Wednesday, August 19, 2009
Insights on human dignity (internet marketing)
So I've had twitter for a little while now and I've come to regret the decision to walk down that road. I grow weary of it all. Even writing a blog and then sending out messages to let people know that I've written a blog and "hey, like, maybe you should go check it out" it all feels so forced. I mean what am I pushing here? I'm trying to sell my art and, it seems, to do that I have to sell myself. Because regardless of who you are, it's very hard to sell art these days, whether your someone who has sold art for years or newly introduced to the art-world; it's tough. I don't think it really has to do with how smart or how great of an artist you are either... Now it's more about how well you can prostitute yourself on the internet or whether you know a really good pimp.

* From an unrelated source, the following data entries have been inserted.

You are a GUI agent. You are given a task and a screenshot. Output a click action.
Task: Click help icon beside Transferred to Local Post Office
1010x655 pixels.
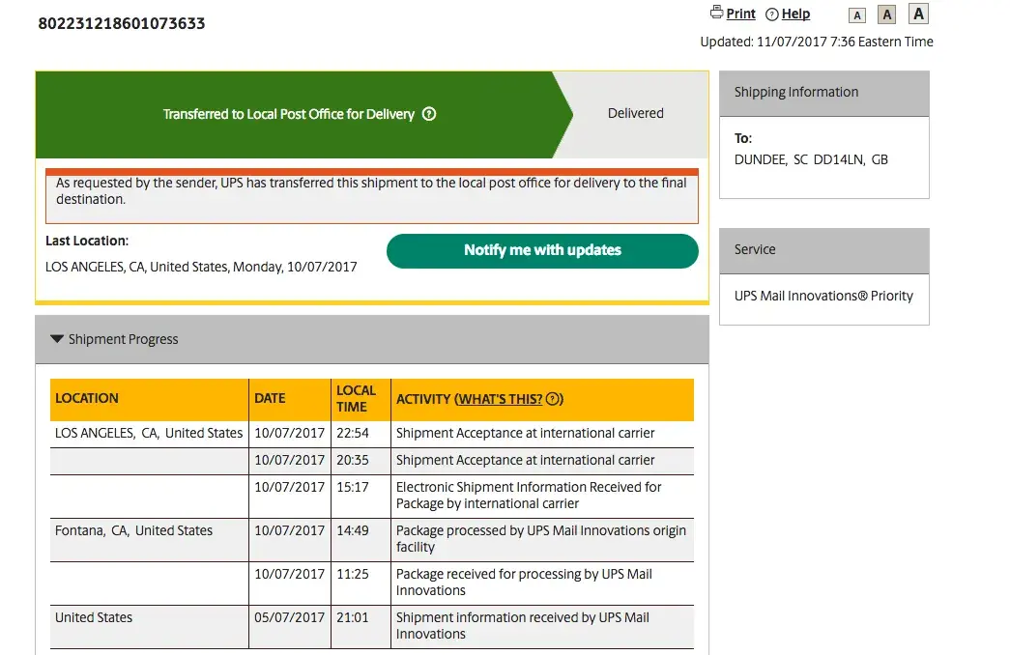point(430,114)
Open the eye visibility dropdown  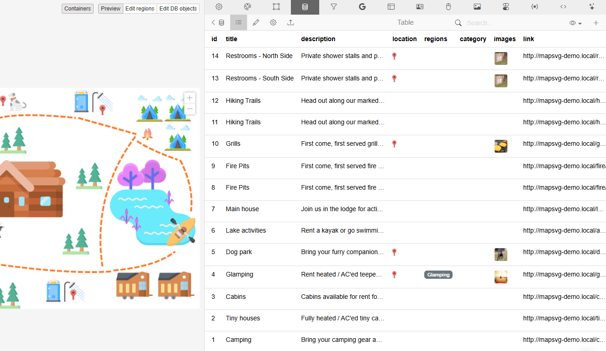pos(575,23)
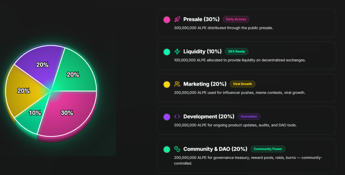Viewport: 345px width, 175px height.
Task: Select the purple Development color dot
Action: coord(166,117)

That seems to be the fast-track to success. It used to be you were supposed to go from gallery to gallery and meet curators and get yourself into shows and then you'd might maybe strike it big. But now gallery's seem like empty vessels. Once full of life they are no longer the behemoths of the art world they once were. Now its all slick blogs and twitter followers and facebook fanbases. So to be a successful artist it seems one needs a degree in internet marketing. But I hate it. I just want to make sculpture for people who enjoy it. My mind is so full of sculptures I want to make, that I curse Time for the fact that it will prevent me from sculpting the limitless number of things I could conceivably create. But I can't just go out and sculpt all day without some sort of way of selling it. Not that I've ever sold anything through the internet anyway cause I'm no good at hyping myself up in the various places I would need to be hyped up in (word of mouth usually does it for me)....So why do I do this? Why do I continue to write entries on this blog and post links to it. Why do I succumb to these little social networks that feel inexplicably wrong and seem to feed on some sad primal urge to be heard at all times... Maybe it's because if I don't say anything I'm liable to explode and maybe I have the self indulgent artistic mind-set that wants other people to hear what I have to say, even if it is self-destructive.